**Directions**
For this exercise, output the entries below exactly from the line that holds "You are a computer-use" to the line that holds "Click the word", both ends included. No pictures belong in the copy.

**Given information**
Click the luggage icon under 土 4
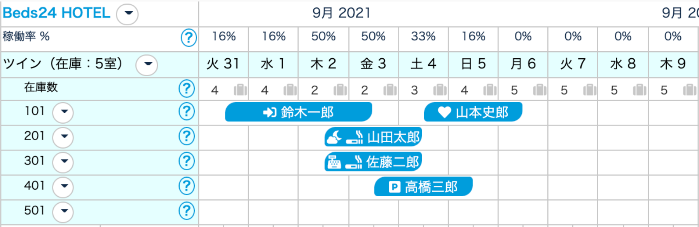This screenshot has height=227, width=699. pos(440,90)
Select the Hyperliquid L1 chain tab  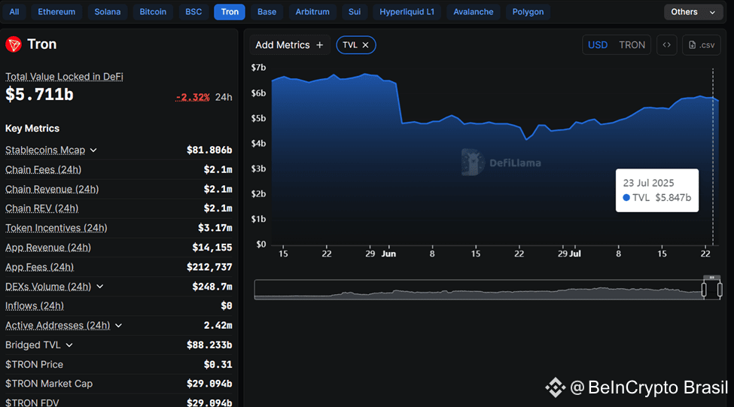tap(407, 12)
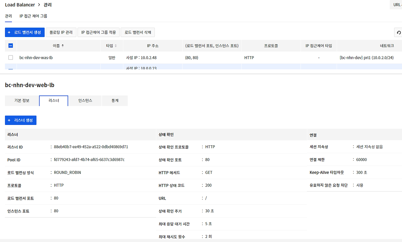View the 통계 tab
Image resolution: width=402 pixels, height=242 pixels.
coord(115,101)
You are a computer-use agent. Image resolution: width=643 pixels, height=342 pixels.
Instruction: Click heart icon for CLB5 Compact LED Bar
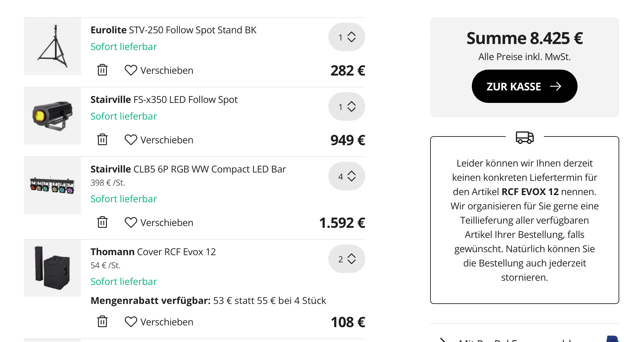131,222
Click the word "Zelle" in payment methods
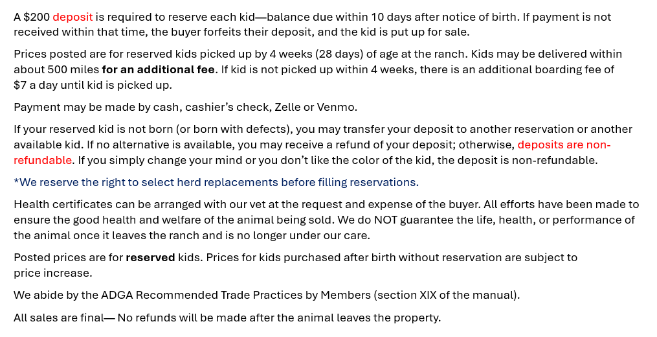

--

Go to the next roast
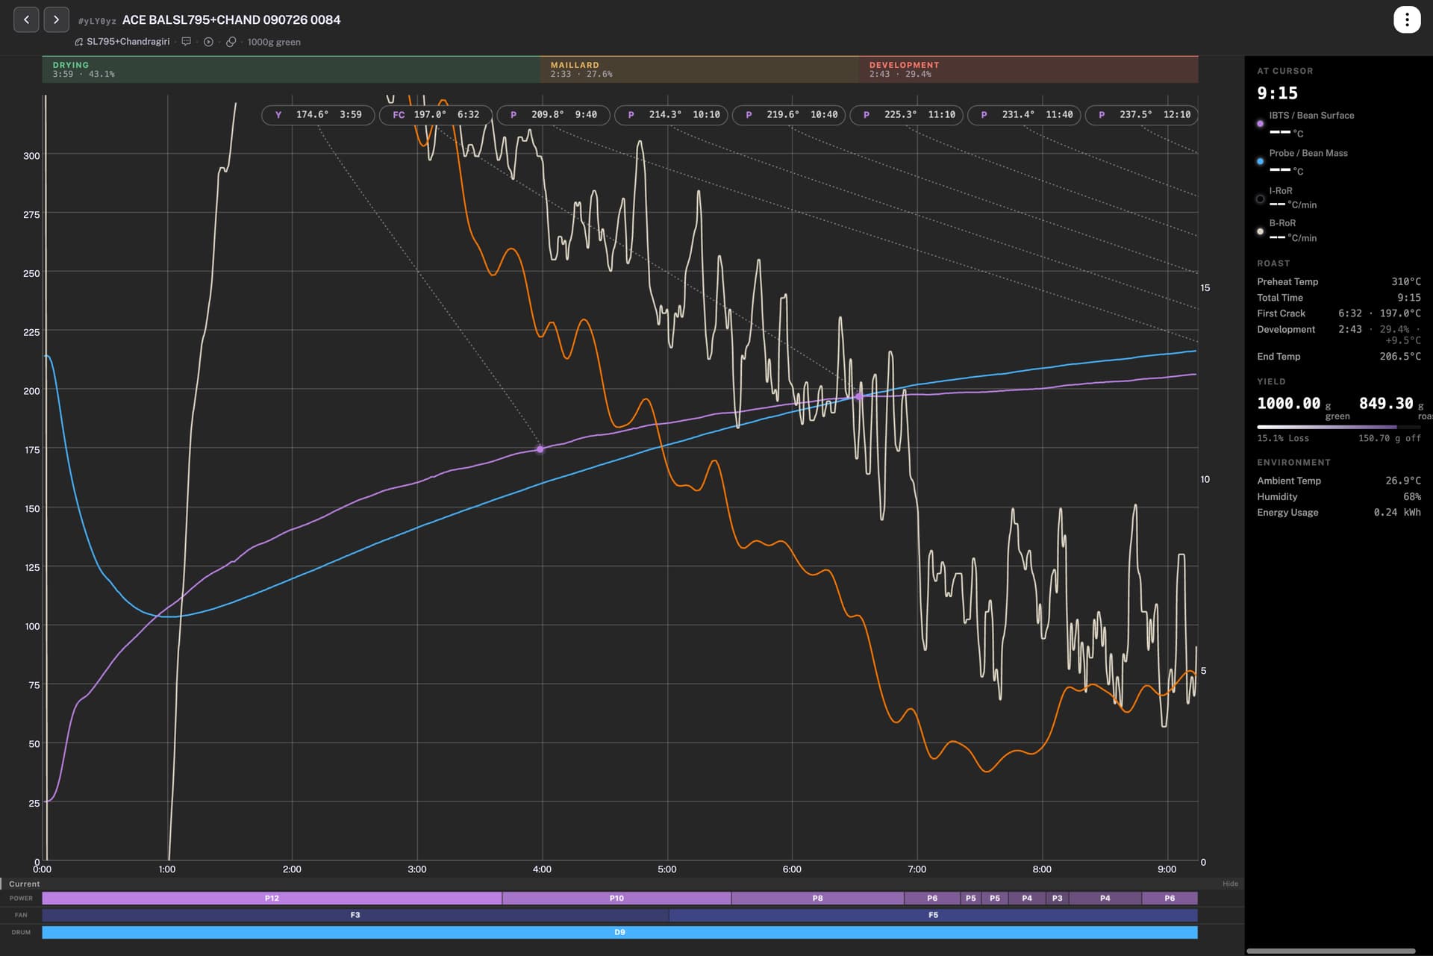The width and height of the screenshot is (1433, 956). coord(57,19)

**Solution to this exercise**
You are a computer-use agent. Image resolution: width=643 pixels, height=342 pixels.
Instruction: Click heart icon for CLB5 Compact LED Bar
131,222
Click the word "Zelle" in payment methods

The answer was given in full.